Study: Right gut bacteria may protect against malnutrition
WASHINGTON – Manipulating what kinds of bacteria live in the gut might lead to a new way to treat millions of children suffering chronic malnutrition, says new research that suggests the right microbes can help get the most out of a poor diet.
Researchers culled intestinal bacteria from babies and toddlers in Malawi, where malnutrition is a serious problem, and transferred them into mice for study. Tweaking those gut microbes improved growth – even though the animals didn’t eat more, or more nutritiously.
We share our bodies with trillions of bacteria, a customized set called a microbiome that starts building at birth, and Thursday’s work is the latest to illustrate how crucial it is to develop a healthy one.
“If we could hammer home a key point, microbiota count,” said Dr. Jeffrey Gordon of Washington University in St. Louis, who led the experiments published in Science and Cell. “Building healthy gut microbiota we think is important for health in the course of one’s life.”
Gut bacteria do more than break down food for digestion. They synthesize particular vitamins and micronutrients, and influence immune responses.
“A healthy microbiome will allow us to access calories we might not have been able to use before,” explained Dr.
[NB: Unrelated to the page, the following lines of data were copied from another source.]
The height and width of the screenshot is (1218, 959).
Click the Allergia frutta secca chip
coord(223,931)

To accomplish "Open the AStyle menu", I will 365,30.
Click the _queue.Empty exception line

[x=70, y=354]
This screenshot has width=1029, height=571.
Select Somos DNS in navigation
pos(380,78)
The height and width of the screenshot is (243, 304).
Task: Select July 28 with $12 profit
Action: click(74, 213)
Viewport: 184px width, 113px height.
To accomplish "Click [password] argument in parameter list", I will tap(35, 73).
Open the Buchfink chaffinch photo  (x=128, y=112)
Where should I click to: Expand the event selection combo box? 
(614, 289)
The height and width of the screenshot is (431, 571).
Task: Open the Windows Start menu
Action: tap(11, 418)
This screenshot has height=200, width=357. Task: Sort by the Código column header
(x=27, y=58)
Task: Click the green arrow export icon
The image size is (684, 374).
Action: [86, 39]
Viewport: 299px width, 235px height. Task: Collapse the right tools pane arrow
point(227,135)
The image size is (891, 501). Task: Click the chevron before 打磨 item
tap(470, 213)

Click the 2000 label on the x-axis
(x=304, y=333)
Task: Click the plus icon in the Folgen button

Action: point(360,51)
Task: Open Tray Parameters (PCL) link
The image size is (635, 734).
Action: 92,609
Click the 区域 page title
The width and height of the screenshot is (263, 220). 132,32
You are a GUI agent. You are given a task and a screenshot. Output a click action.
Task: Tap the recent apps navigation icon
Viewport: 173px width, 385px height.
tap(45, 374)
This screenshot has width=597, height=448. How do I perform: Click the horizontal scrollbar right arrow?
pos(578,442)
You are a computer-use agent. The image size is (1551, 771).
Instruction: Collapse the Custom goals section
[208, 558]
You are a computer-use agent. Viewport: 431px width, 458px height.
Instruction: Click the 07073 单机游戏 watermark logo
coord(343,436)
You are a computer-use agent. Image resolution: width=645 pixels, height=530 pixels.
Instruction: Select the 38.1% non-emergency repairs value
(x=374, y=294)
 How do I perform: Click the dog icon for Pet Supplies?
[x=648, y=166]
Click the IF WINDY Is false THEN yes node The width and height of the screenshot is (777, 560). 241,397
Ilseung Cho, a gastroenterologist and gut bacteria specialist at New York University School of Medicine, who wasn’t involved in the work.
More research is needed, but Cho said the findings suggest there may be “very precise bacteria or very precise nutrient interventions that can unlock the microbiome and help it combat malnutrition.”
While providing special “therapeutic foods” and supplements helps reduce deaths, Gordon said children still experience stunted growth and neurodevelopmental problems. His team turned to Malawi, where according to UNICEF almost half of children under 5 have growth stunted by malnutrition.
Working with more than 250 children, Gordon’s team defined how a healthy gut microbiome develops – and found the chronically malnourished tots harbored an immature one, too young for their age.
Are those abnormal gut bacteria a result of malnutrition, or could they be contributing to it? To tell, the researchers transferred gut bacteria from healthy or malnourished tots into different sets of baby mice.
Despite eating the same calories, mice with the healthy gut bacteria gained more lean body mass, and showed healthier bone development and better metabolism, the team reported.
The team also reported breast milk from the mothers of healthy Malawian babies harbors higher levels of sugars containing sialic acid, a nutrient linked to brain development.